Are we headed for our own lost decade?
Over the last few weeks, the news has been filled with stories about consumers clamping down on discretionary spending. Increasingly, analysts are drawing connections between the changes in American spending habits and the change in Japanese culture during the famous "lost decade" of the 1990's and 2000's, a period of economic malaise that brought reduced wages, a depressed stock market, and a wave of miserly behavior that continues to undermine Japan's economy.
While Japan was once among the world's top consumers of luxury items, the lost decade wreaked havoc on its spending habits. Whiskey consumption, for example, is currently one fifth of what it was during its peak, and a recent survey demonstrated that the desire to own a car has halved in the last nine years.
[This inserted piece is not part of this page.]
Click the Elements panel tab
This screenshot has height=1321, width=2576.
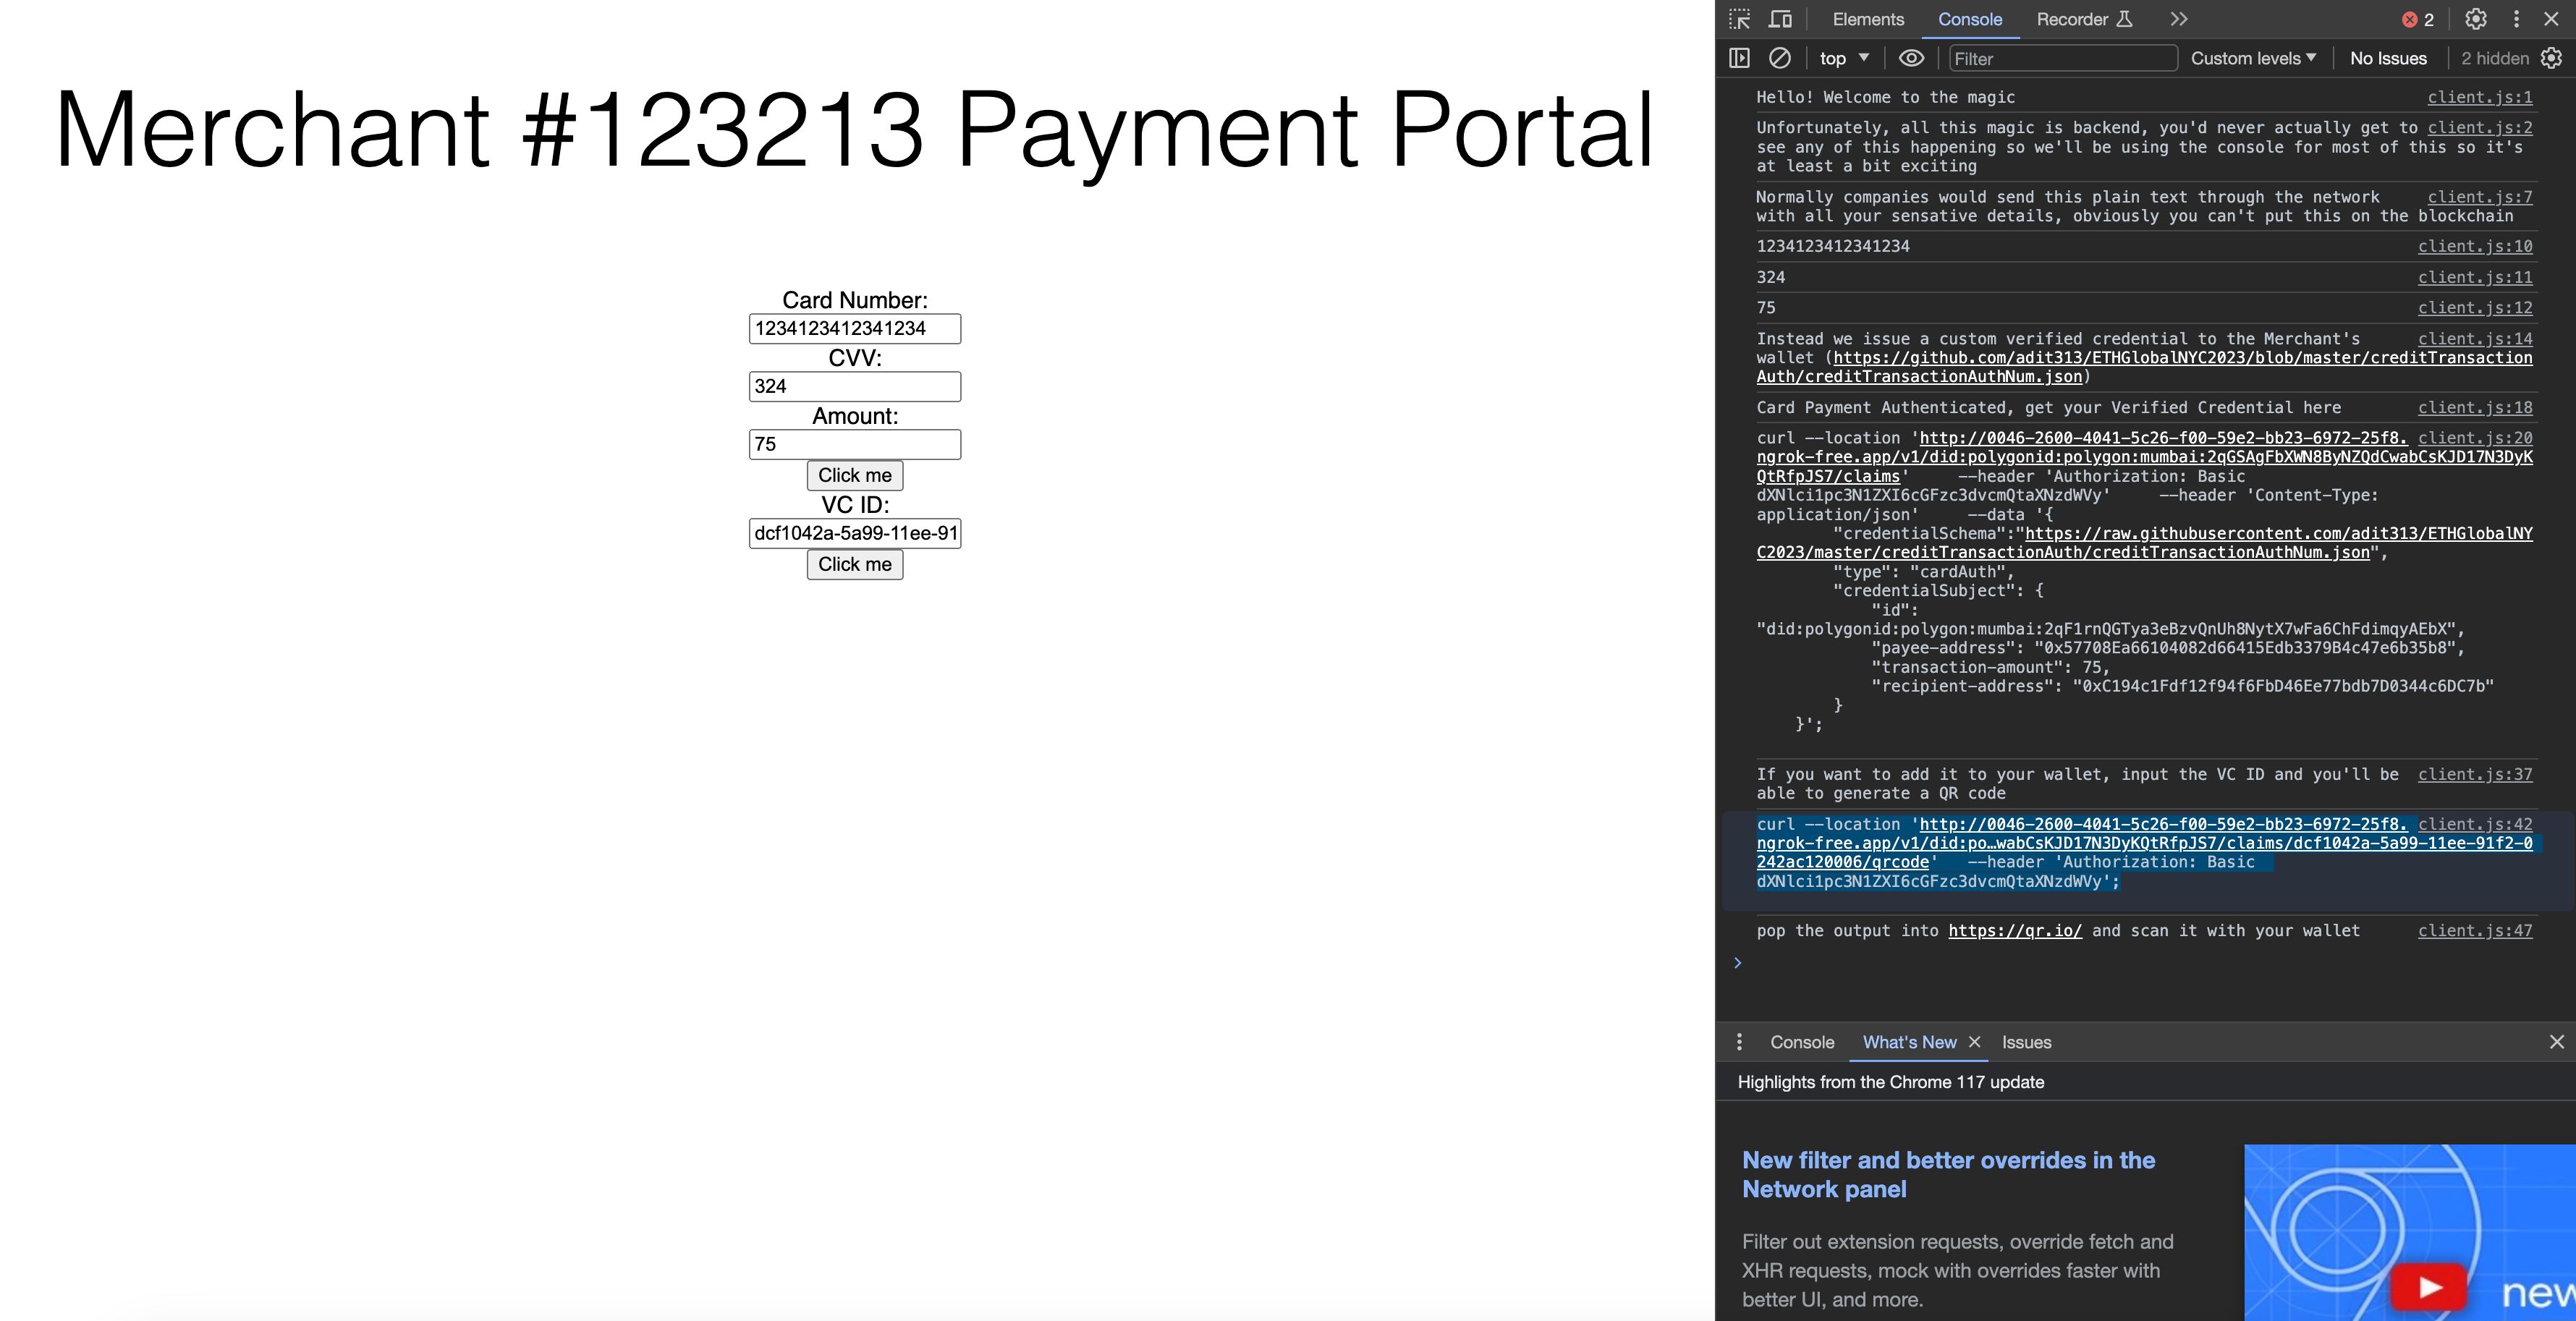coord(1867,19)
Part of the reason for this lies in the fact that Japanese businesses, which once offered cradle-to-grave security, now rely on temp workers. In fact, 48% of workers under 25 are temps, a trend that has resulted in less security, lower wages, and fewer luxury purchases. However, even among older workers, the trend has long veered toward saving money; in many ways, Japan's citizenry continue to display the kind of shell-shocked thrift that most Americans associate with the Great Depression.
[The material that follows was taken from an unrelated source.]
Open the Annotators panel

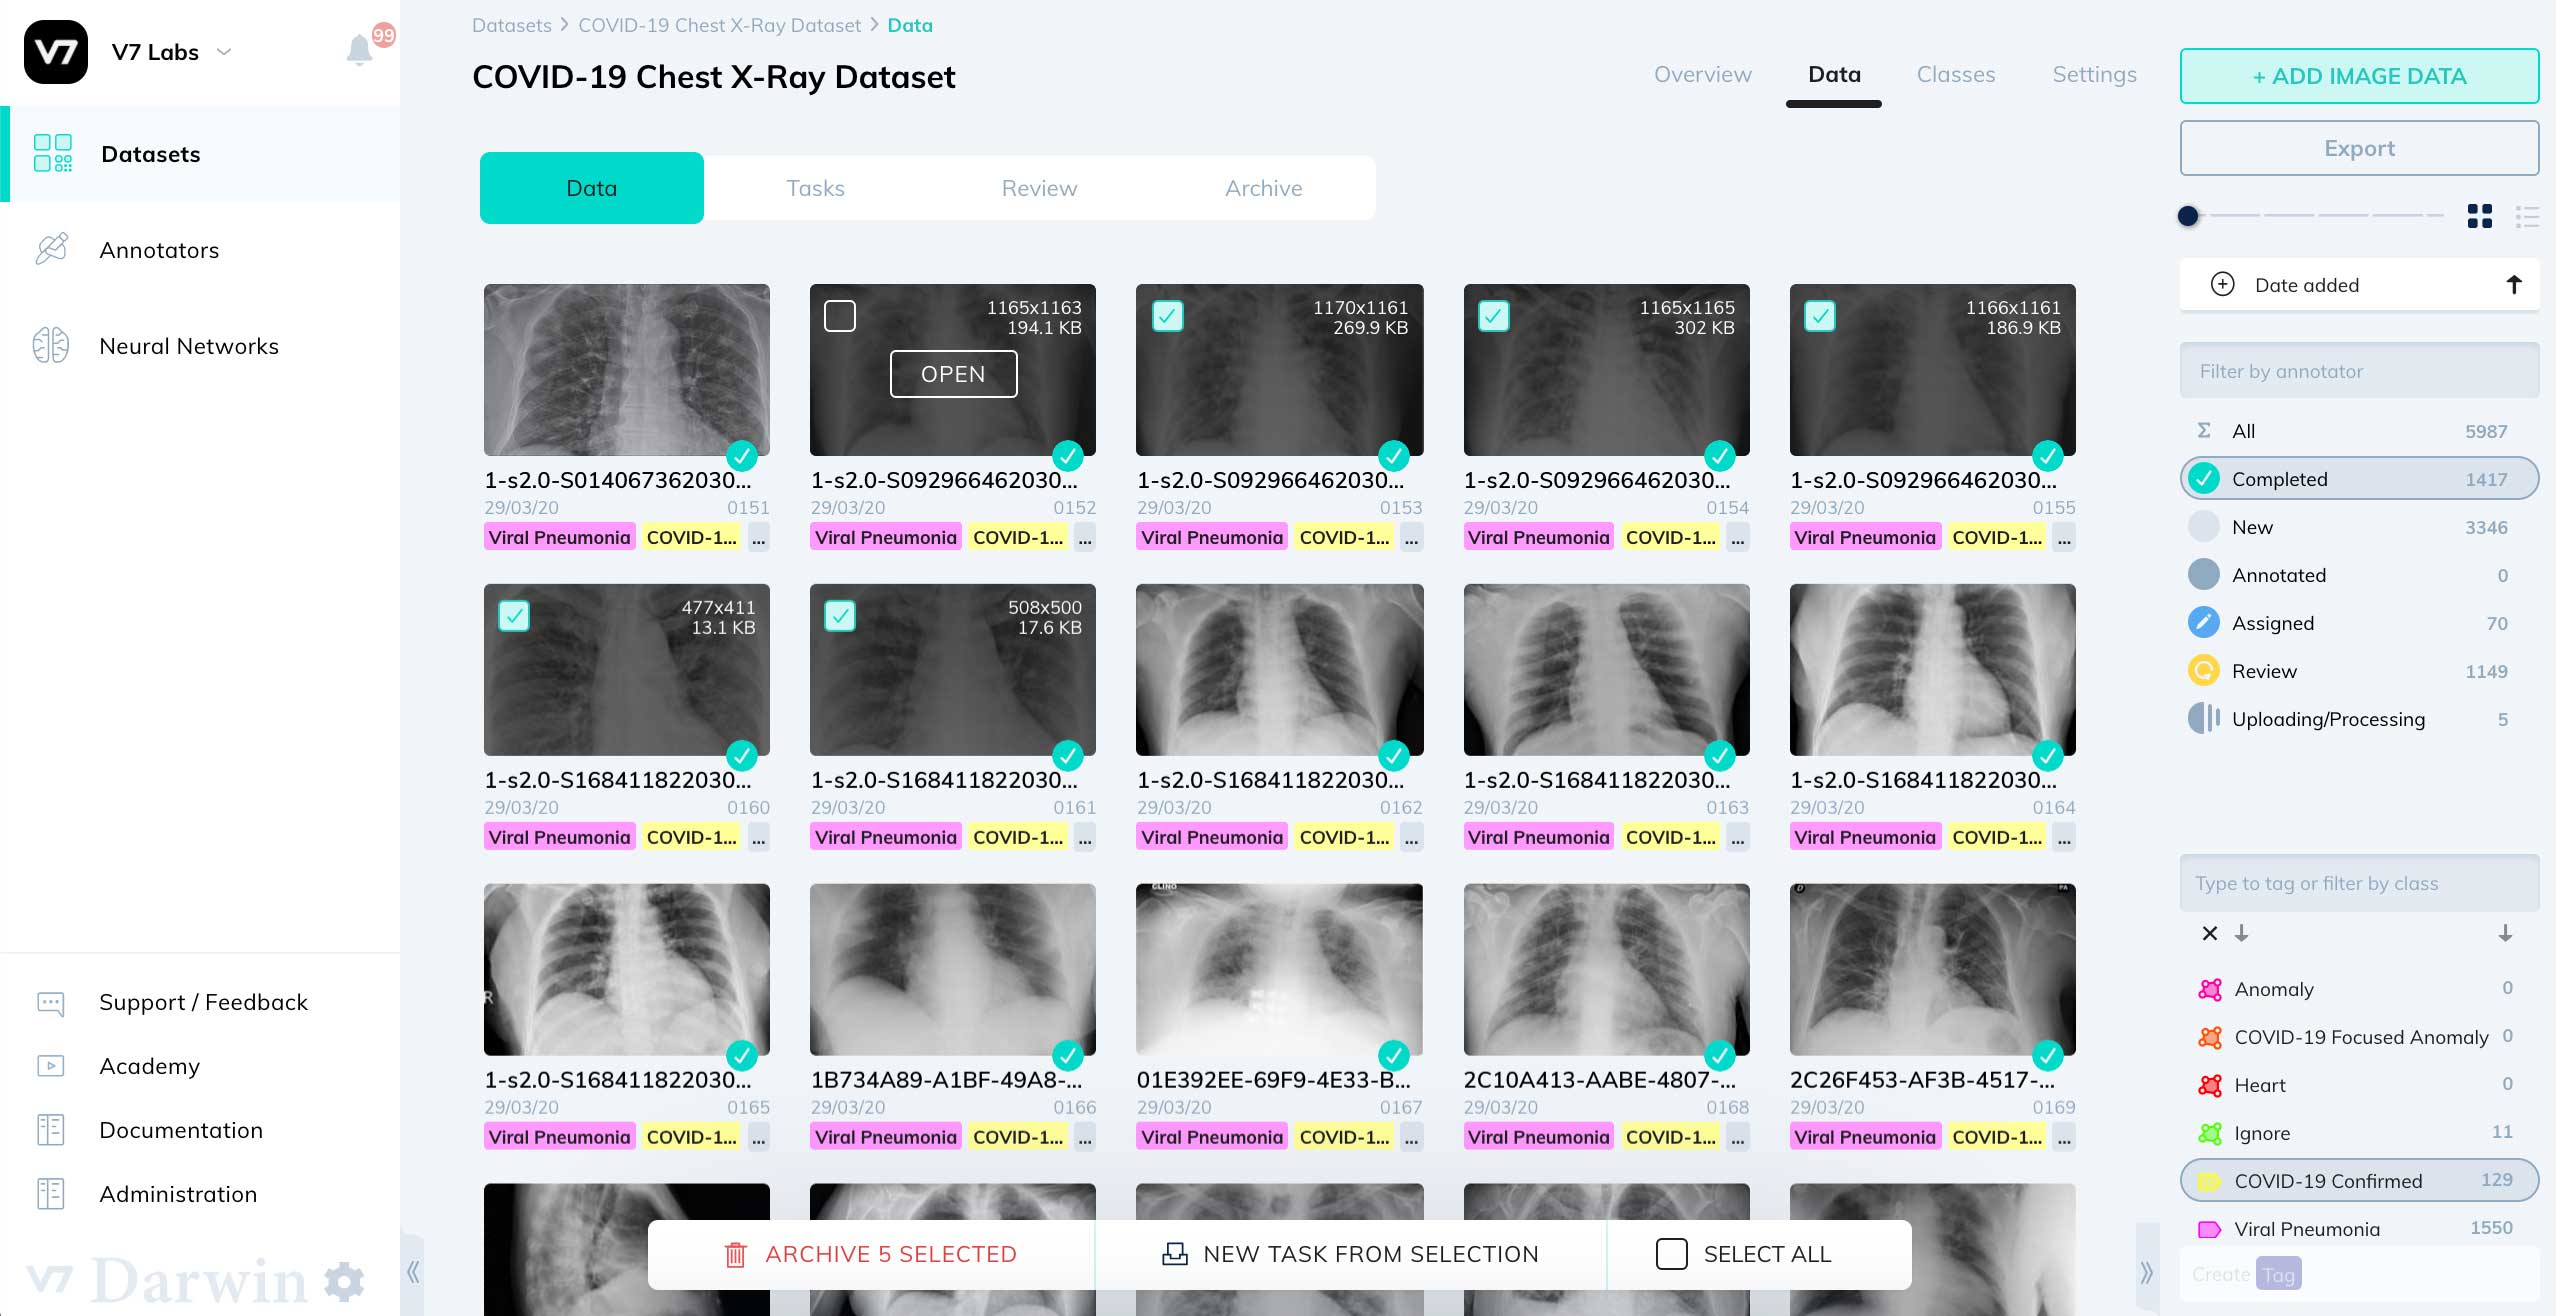159,249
In the case of younger consumers, however, this repudiation of designer labels smacks of hipness, not self-restraint. Many perceive the move away from brand addiction as a move toward personal style. In an article in The Atlantic, for example, one executive noted that he "can afford to buy luxury brands but chooses not to. Brands like Armani [...] are 'for rich old dandies.'"
In America, it is clear that we are already working our way toward a thriftier future. However, as economists repeatedly tell us, a failure to be good consumers, while personally helpful, is socially dangerous. Basically, by saving money, we are improving our individual finances while undermining America's economy. The Japanese solution, namely a withdrawal from the market, has the potential to hobble our economy for years.
For a long time, I've thought that I was above the fray on this one. I've never been a good consumer; while I have a few favorite brands and definitely drool at the sight of fine workmanship, I get most of my designer clothing from discount outlets, thrift stores, or eBay. When I look at the full price on a tag, it's usually for comparison purposes to make me feel better about the red or yellow sticker price that I intend to actually pay.
However, with major department stores slashing prices and higher-income consumers rushing toward discount outlets, it's getting to the point where mainstream stores are almost as cheap as the filthy joints where I generally shop. Worse yet, I now have to elbow past ever-increasing numbers of yuppies at the local Marshall's, where the selection of Polo cashmere sweaters is getting thinner and the clearance aisles are getting more crowded. Even this wouldn't be all that bad, except for the fact that it's unsustainable. If Macy's and Bloomies can't support themselves, Marshalls and Super Mondo won't have a source for the designer brands that I've grown to adore!